The Hurricanes plan to add a more experienced goalie to the roster to help ease the workload of Cam Ward, who led the league with 74 starts and 2,375 shots faced last season.

The team plans to have last season’s backup, 24-year-old Justin Peters, play with the American Hockey League’s Charlotte Checkers. By having a more experienced goalie on the NHL roster who understands his role, the Canes will not have to worry about stunting Peters’ development or hurting their backup’s confidence as he potentially goes long stretches without playing.

There are a glut of goalies in this year’s free agent pool, some who have spent most of their careers as backups and others who have a wealth of starting experience but have settled into No. 2 roles as their careers wind down.

Rutherford wouldn’t elaborate on which type he prefers, but he’s nonetheless confident that he’ll be able to sign a player he’s targeting.

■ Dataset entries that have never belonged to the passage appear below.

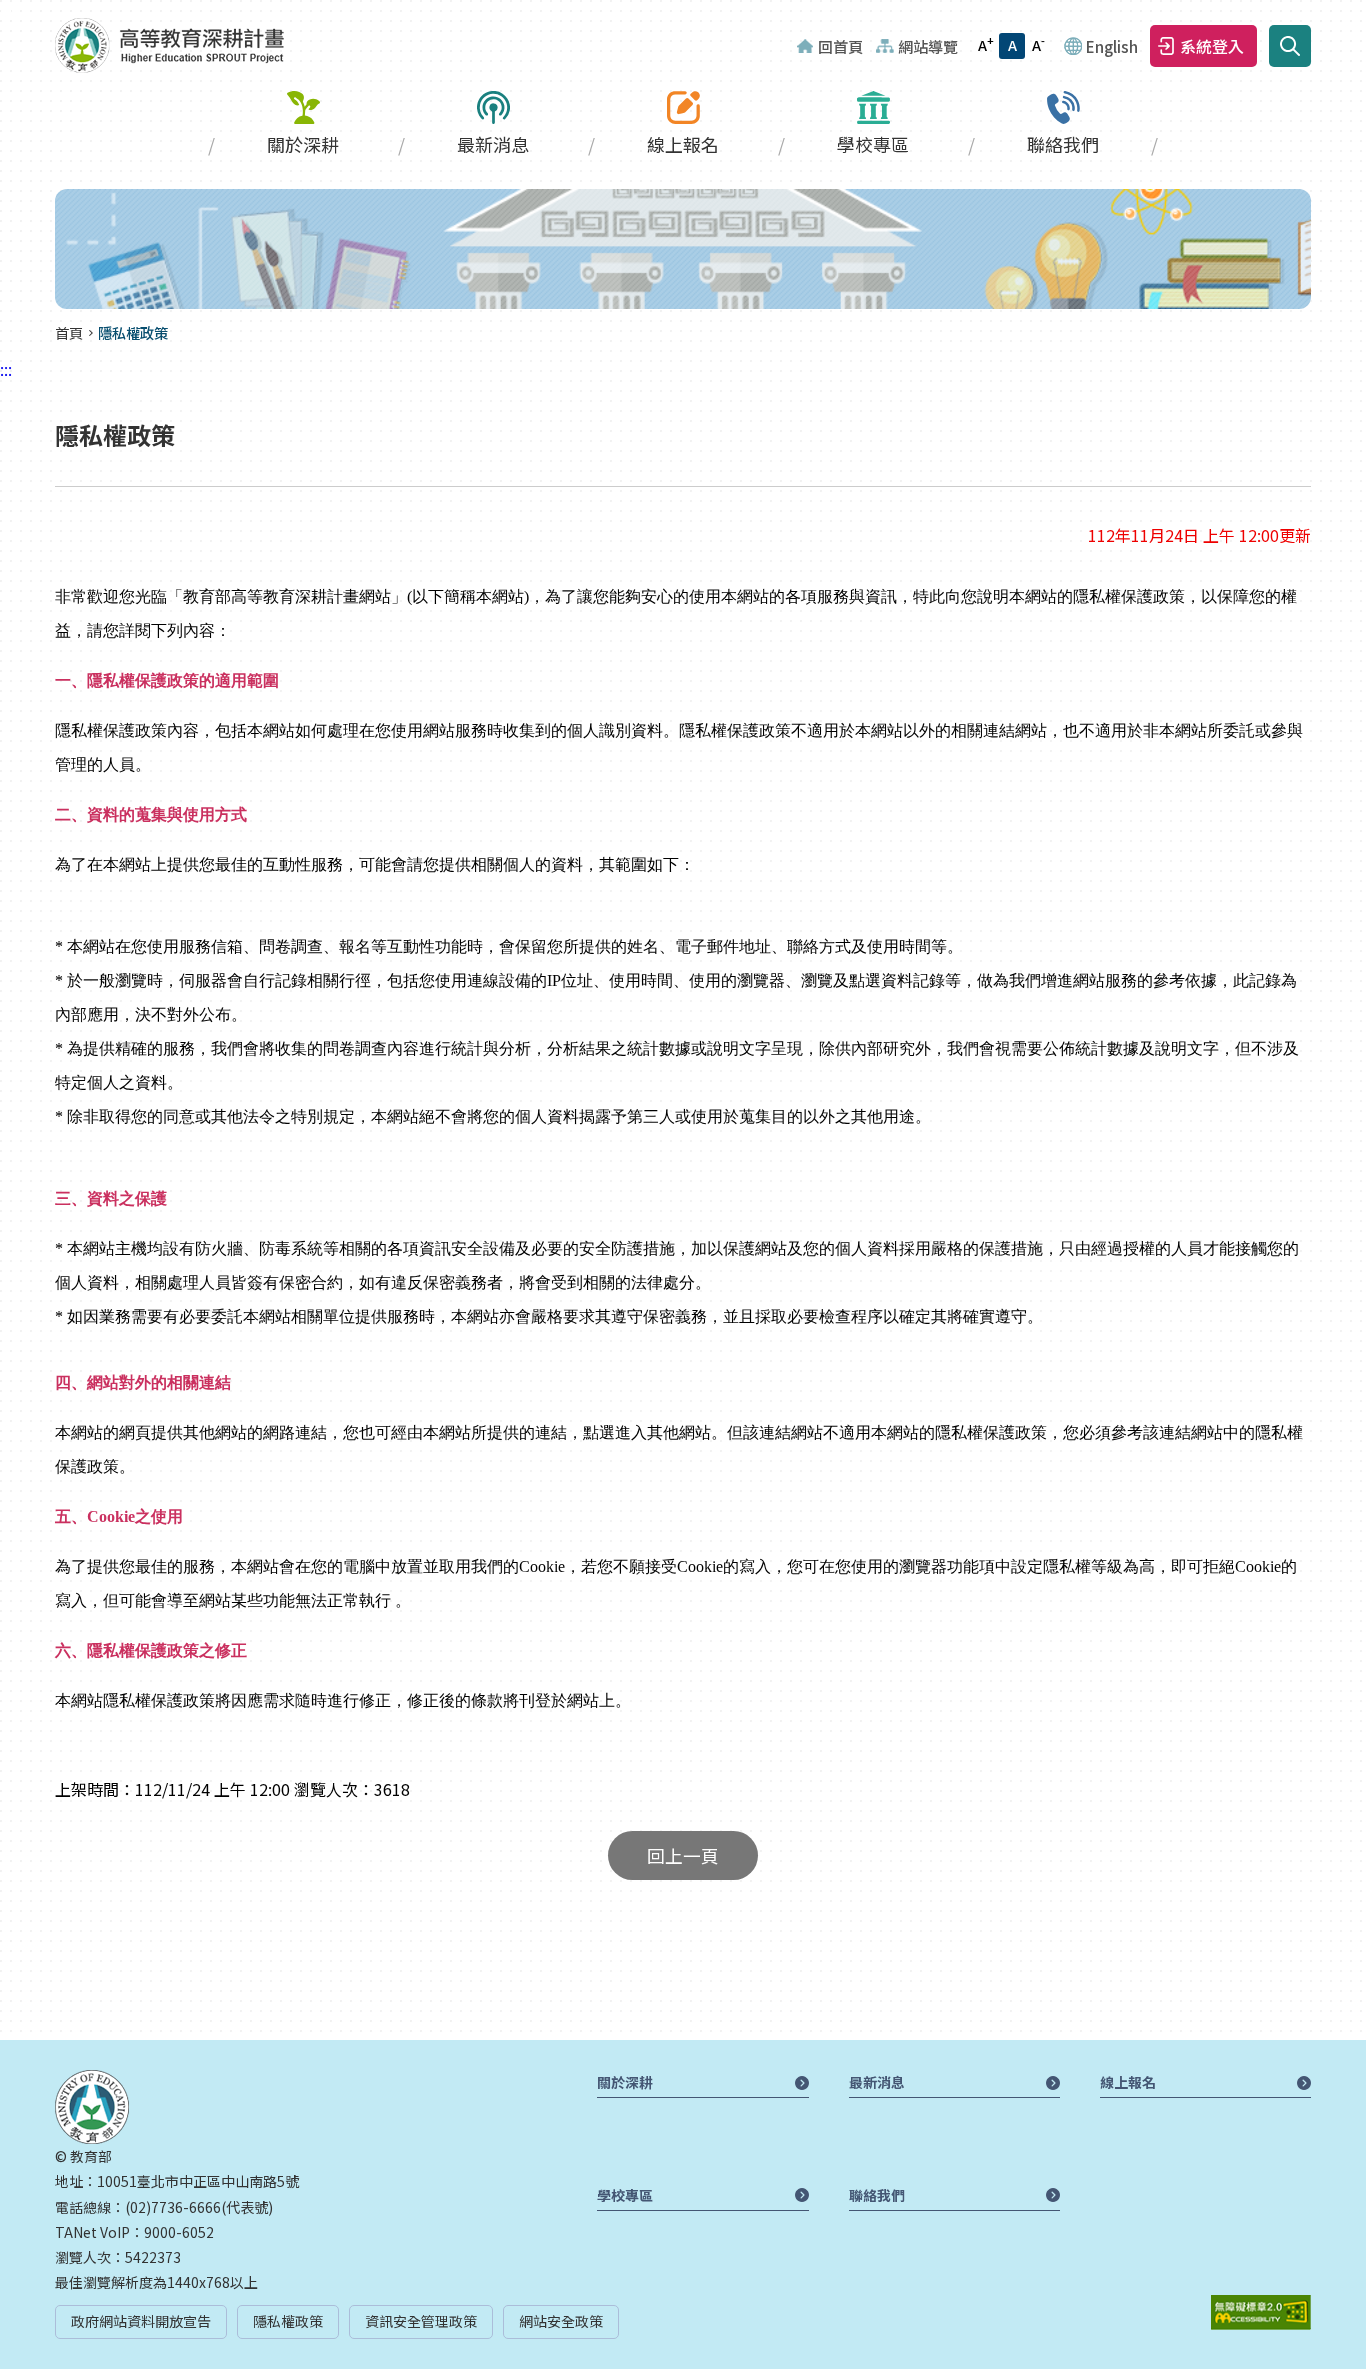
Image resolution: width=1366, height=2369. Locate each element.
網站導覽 (928, 46)
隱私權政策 (288, 2321)
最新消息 (493, 144)
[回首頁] (169, 45)
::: (6, 12)
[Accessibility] (1261, 2312)
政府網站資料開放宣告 (141, 2321)
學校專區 (873, 144)
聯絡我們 (1063, 144)
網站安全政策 (561, 2321)
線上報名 (683, 144)
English (1112, 46)
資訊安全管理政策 (421, 2321)
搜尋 (1290, 46)
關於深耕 (303, 144)
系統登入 (1212, 46)
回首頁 (840, 46)
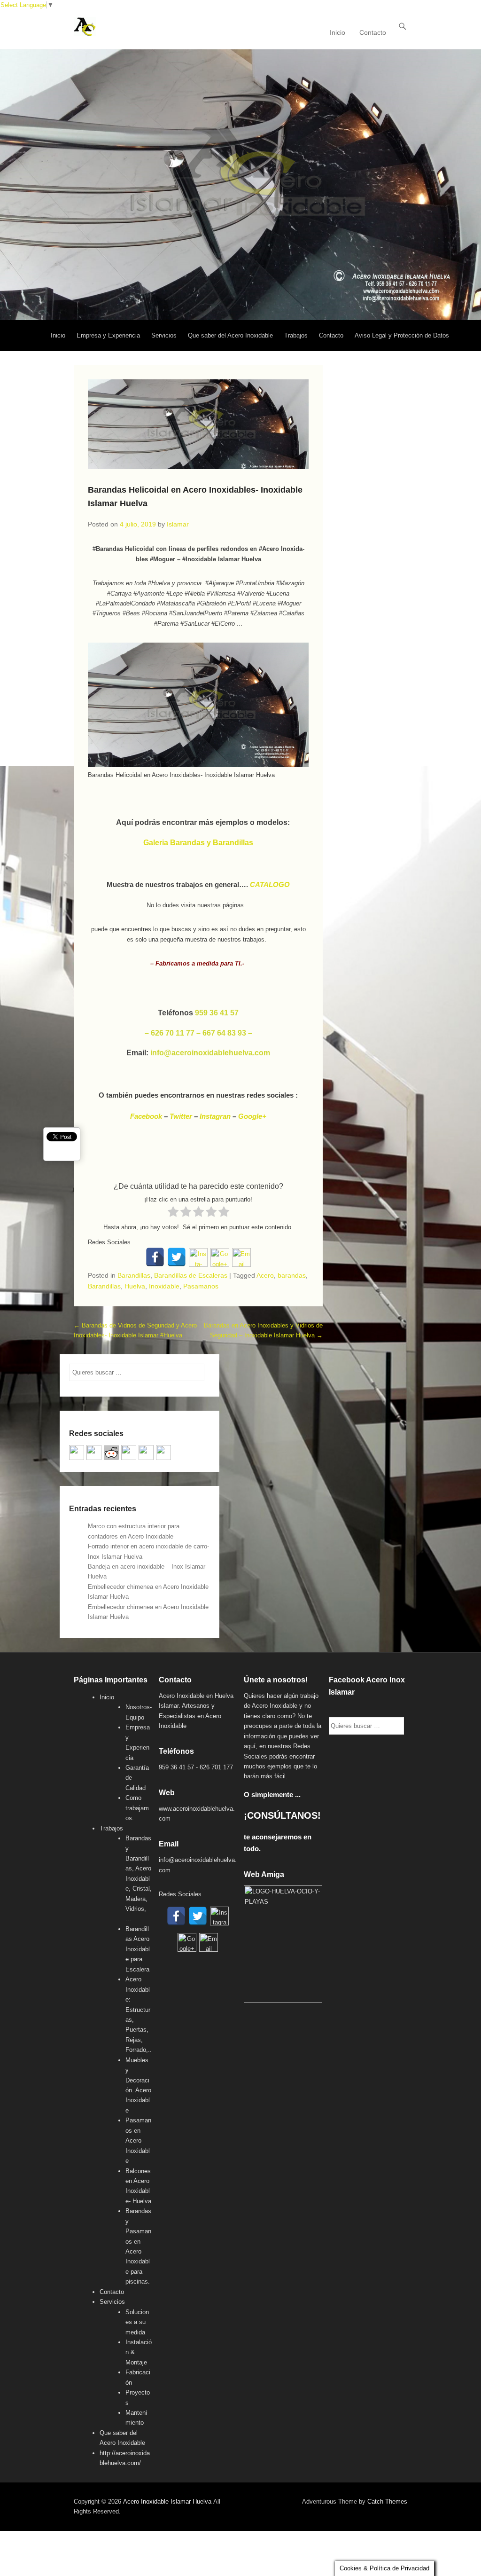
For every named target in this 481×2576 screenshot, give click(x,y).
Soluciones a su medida (137, 2322)
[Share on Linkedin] (146, 1452)
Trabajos (296, 335)
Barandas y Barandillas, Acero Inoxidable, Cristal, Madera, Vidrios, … (138, 1879)
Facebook (146, 1116)
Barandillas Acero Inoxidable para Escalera (137, 1949)
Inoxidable (164, 1286)
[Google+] (219, 1257)
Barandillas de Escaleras (190, 1275)
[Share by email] (163, 1452)
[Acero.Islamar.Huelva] (93, 1452)
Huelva (134, 1286)
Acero (265, 1275)
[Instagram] (198, 1257)
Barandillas (133, 1275)
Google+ (252, 1116)
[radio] (173, 1212)
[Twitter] (176, 1257)
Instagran (215, 1116)
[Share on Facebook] (76, 1452)
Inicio (337, 32)
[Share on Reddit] (111, 1452)
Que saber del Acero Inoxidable (230, 335)
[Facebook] (155, 1257)
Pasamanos (200, 1286)
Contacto (372, 32)
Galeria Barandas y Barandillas (198, 843)
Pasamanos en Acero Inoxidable (138, 2140)
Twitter (181, 1116)
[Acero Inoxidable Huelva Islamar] (240, 184)
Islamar (178, 524)
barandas (292, 1275)
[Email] (241, 1257)
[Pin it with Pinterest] (128, 1452)
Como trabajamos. (137, 1808)
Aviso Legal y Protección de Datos (402, 335)
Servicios (164, 335)
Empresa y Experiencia (108, 335)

”Tom Barrasso gave me a list that I won’t get into now, but I think we’ll have a chance to get someone that’s in the top five of his list,” he said. “That being said, there’s a lot more than five good goalies that can fit into this situation for us.”


Rutherford has always maintained that Cory Stillman’s return would likely depend on whether or not the team was able to re-sign Jussi Jokinen. With Jokinen inking a new three-year deal on Thursday, Stillman’s future with the team is now in doubt.

It’s unclear as to whether Stillman, 37, would consider joining another team or if his playing career is over. Either way, the unrestricted free agent can begin talking with teams at noon.

“At one point in time we had laid out kind of a plan or a criteria for Cory going forward, and he didn’t accept that,” said Rutherford. “Now we’ll have to revisit that as we move forward, probably in the next couple of weeks.

“As of noon tomorrow he becomes a free agent, and he has the right to go look around and see what’s there.”

Other than Cole, Stillman is the Hurricanes’ only remaining unrestricted free agent who spent the bulk of last season in the NHL.


Other than the areas listed above, Rutherford has not stated any other area in which he wishes to improve his team through free agency. Young players who spent the bulk of last season in Charlotte can provide depth at any position, while the team is expected to have seven defensemen under one-way, NHL contracts once restricted free agent Derek Joslin re-signs.

That being said, Rutherford himself would never rule out a surprise. In the absence of an unexpected splash, one should at least be on the lookout for the possible re-signing of minor-league free agents such as Casey Borer, Nick Dodge and Bryan Rodney. Troy Bodie and Jiri Tlusty, originally restricted free agents who will now be unrestricted in the absence of qualifying offers, are also players to watch.

While they won’t have the same sense of urgency as with their unrestricted free agents, the Hurricanes could at any time sign players from their restricted crop, a group headlined by Brandon Sutter, who is expected to sign a two- or three-year deal in early July. Defensemen Derek Joslin and Bobby Sanguinetti are also restricted.